Spotlights and Shadows

The world of the bereaved parent is one of stark contrasts. One moment, you are trying to grasp a fleeting image of your child, a wisp that sits in the shadows that you so want to hold close once again, and the next something happens that shines the brightest spotlight on your pain.

There’s a cliche out there amongst the muggles where people say something like “I didn’t want to say anything about Evie because I didn’t want to remind you of her death”. Like I could ever forget? To be reminded of something, you need to have forgotten it; Evie’s death lives with me 24 hours a day, every day. Sometimes it is front and centre, and a lot of the time, the dull ache of the pain is just there, an everyday part of my life, never fading, just ‘there’. Every now and again, an event happens, an insignificant little event, that turns the world’s most powerful spotlight on the pain. It knocks me sideways when it happens and the impact can last days. My classic reaction these days is to close down, retreat into myself and wait to heal.
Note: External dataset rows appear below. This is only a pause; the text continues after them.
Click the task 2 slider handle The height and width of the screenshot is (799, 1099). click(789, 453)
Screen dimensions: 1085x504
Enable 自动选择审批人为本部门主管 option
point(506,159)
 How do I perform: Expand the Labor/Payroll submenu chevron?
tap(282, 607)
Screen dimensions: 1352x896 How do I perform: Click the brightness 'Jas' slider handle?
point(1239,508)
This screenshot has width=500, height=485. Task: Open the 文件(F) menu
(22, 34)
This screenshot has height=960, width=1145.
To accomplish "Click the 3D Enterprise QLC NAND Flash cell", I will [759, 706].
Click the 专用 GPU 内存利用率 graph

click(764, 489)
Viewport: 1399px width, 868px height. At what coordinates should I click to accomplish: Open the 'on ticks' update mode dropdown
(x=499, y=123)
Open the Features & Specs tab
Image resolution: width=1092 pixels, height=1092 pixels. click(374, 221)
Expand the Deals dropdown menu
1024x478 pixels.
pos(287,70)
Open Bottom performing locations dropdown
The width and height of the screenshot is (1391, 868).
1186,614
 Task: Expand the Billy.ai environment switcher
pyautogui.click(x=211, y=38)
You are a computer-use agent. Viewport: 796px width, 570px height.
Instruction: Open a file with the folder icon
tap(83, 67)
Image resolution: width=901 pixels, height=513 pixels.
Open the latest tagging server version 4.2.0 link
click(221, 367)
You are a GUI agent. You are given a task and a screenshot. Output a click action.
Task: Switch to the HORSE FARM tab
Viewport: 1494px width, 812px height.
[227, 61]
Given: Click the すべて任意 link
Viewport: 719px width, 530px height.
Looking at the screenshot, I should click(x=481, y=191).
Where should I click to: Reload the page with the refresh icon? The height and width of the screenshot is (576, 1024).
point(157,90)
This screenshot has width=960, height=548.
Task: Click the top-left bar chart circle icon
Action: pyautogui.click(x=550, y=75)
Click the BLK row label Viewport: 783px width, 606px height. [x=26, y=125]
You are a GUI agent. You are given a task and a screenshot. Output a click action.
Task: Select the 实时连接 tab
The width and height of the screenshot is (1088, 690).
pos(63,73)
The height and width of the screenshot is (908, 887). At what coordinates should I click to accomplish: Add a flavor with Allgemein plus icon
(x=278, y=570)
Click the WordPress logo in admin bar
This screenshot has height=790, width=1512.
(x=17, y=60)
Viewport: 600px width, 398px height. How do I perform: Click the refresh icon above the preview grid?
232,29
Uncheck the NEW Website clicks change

As I get older, and the time since Evie’s death - not ‘loss’, to me the word loss implies it can return - increases, a lot more of my memories of her are becoming shadows of their former selves. The clarity is fading and I struggle to bring them into the light to remember them. It’s a function of age and time. Likewise, as I go about the task of living, I see glimpses of her.. Young girls that have similar hair, or maybe walk the way that she did. They are ghosts of my beautiful girl, shadowy images that are gone in an instant. The hardest part of these images is that they are totally unpredictable and there is no warning. And in that instant, once again a shadow turns into a spotlight, a hole opens in my heart and the pain sears through me one more time.

So this is my life now, one of extreme contrasts. It is a life of spotlights and shadows.